Requirement ▸
Everything below from the line with "Open the Chrome profile avatar" to the last line, both included, is to be written out exactly, with nothing added.

Material provided ▸
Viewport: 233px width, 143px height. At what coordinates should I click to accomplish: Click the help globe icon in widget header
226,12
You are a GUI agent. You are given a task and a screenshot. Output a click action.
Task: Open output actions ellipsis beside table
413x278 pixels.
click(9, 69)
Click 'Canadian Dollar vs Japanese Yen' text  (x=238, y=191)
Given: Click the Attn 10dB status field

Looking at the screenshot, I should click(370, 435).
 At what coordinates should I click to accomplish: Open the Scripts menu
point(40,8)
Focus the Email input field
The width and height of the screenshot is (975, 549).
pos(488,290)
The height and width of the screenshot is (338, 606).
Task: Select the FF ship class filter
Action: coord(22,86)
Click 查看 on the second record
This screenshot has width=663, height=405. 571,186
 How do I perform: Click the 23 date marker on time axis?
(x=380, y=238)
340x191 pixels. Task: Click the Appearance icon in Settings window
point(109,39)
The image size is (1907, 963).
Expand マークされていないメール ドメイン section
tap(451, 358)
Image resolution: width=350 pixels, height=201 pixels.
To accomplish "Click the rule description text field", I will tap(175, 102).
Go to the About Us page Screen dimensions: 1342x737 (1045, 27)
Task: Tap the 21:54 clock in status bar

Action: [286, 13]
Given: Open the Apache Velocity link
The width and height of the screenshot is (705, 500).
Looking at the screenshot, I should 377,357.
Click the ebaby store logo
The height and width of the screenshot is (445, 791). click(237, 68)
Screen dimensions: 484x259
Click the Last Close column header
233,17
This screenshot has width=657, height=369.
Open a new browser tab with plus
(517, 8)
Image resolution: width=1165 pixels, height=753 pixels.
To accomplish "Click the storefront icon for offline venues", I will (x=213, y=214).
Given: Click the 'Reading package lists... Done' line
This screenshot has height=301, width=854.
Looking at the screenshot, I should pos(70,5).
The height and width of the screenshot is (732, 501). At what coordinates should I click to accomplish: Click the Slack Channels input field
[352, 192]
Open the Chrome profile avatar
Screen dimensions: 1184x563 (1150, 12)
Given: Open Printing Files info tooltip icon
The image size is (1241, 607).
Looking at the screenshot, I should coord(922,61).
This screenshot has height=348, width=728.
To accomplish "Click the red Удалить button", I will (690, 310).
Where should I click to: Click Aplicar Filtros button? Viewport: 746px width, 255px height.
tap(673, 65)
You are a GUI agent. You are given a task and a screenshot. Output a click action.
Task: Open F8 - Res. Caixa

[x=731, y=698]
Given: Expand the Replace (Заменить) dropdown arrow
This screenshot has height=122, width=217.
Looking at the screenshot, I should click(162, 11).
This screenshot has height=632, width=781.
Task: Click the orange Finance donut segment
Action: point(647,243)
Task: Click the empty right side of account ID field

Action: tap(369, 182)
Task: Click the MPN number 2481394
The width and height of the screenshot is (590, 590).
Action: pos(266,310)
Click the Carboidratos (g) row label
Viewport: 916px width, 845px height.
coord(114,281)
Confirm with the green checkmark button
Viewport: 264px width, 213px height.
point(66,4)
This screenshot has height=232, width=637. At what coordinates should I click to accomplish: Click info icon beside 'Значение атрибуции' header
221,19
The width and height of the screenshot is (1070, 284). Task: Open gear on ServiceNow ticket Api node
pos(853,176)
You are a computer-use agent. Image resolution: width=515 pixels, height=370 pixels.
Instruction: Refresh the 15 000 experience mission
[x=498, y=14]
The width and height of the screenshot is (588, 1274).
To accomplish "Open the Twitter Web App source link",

Reply ▸
Open the Chrome profile avatar
Screen dimensions: 1184x563 (1150, 12)
Given: Open Printing Files info tooltip icon
The image size is (1241, 607).
Looking at the screenshot, I should coord(922,61).
This screenshot has height=348, width=728.
To accomplish "Click the red Удалить button", I will (690, 310).
Where should I click to: Click Aplicar Filtros button? Viewport: 746px width, 255px height.
tap(673, 65)
You are a GUI agent. You are given a task and a screenshot. Output a click action.
Task: Open F8 - Res. Caixa

[x=731, y=698]
Given: Expand the Replace (Заменить) dropdown arrow
This screenshot has height=122, width=217.
Looking at the screenshot, I should click(162, 11).
This screenshot has height=632, width=781.
Task: Click the orange Finance donut segment
Action: point(647,243)
Task: Click the empty right side of account ID field

Action: tap(369, 182)
Task: Click the MPN number 2481394
The width and height of the screenshot is (590, 590).
Action: pos(266,310)
Click the Carboidratos (g) row label
Viewport: 916px width, 845px height.
coord(114,281)
Confirm with the green checkmark button
Viewport: 264px width, 213px height.
point(66,4)
This screenshot has height=232, width=637. At what coordinates should I click to accomplish: Click info icon beside 'Значение атрибуции' header
221,19
The width and height of the screenshot is (1070, 284). Task: Open gear on ServiceNow ticket Api node
pos(853,176)
You are a computer-use agent. Image resolution: width=515 pixels, height=370 pixels.
Instruction: Refresh the 15 000 experience mission
[x=498, y=14]
The width and height of the screenshot is (588, 1274).
To accomplish "Open the Twitter Web App source link",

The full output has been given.